FRCA Notes


Lidocaine


  • Lidocaine is an amide local anaesthetic and Vaughan-Williams class 1b anti-arrhythmic drug
  • As a local anaesthetic:
    • Via the epidural route e.g. epidural top-up
    • Topically to the airway to facilitate awake tracheal intubation
    • Subcutaneously for wound anaesthesia/analgesia and/or superficial surgery
    • Topically to the skin to facilitate cannulation e.g.
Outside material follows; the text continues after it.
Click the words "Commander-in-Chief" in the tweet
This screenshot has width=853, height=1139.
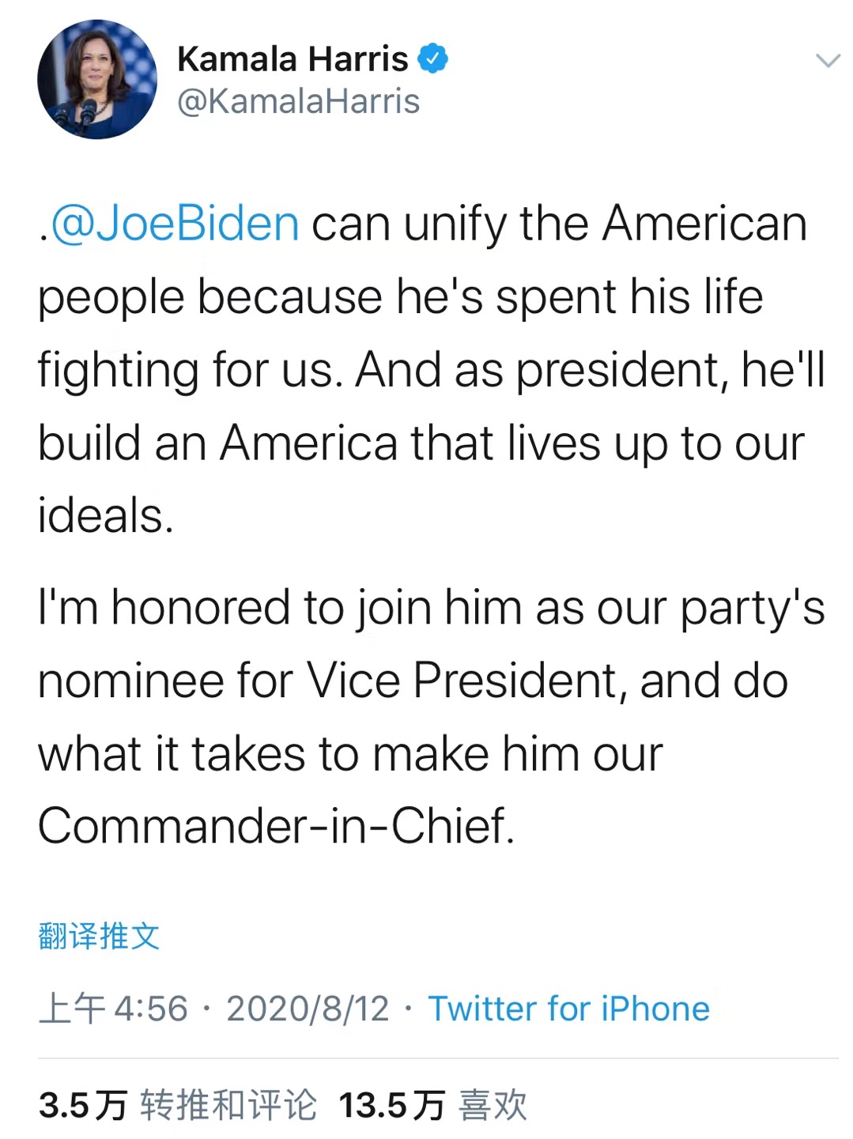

EMLA cream

  • Class 1b anti-arrhythmic
  • Analgesic e.g. lidocaine patches, post-operative lidocaine infusion
  • To blunt airway reflexes at intubation/extubation in lieu of neuromuscular blocking drugs
  • To reduce pain on injection from propofol

Presentation

  • Formulated as the hydrochloride salt in a variety of forms depending on use:
    • A colourless solution of 1% or 2% lidocaine in 2ml, 5ml or 10ml glass vials stored at room temperature
    • A 2% gel e.g. for urinary catheterisation
    • A 4% cream for topical use on mucous membranes
    • A 5% ointment or as plasters
    • A 10mg/dose spray for airway topicalisation (xylocaine)

Potential additives

  • Adrenaline (1:80,000 - 1:200,000)
  • Prilocaine (EMLA cream, see below)
  • Tetracaine (as LAT gel for paediatric wound management)
  • Phenylephrine (as co-phenylcaine for airway topicalisation)

Dosing

  • The toxic plasma concentration is described as 5μg/ml, although it may actually be higher than this (9-10μg/ml in a fantastic 1961 paper by Bromage)

  • Seeing as one is unlikely to know the patient's plasma concentration, the toxic dose is deemed to be 3mg/kg IBW
  • This is increased by the presence of adrenaline to 7mg/kg
  • For airway topicalisation the safe dose is deemed to be 4.5mg/kg (paediatrics) - 9mg/kg (adults)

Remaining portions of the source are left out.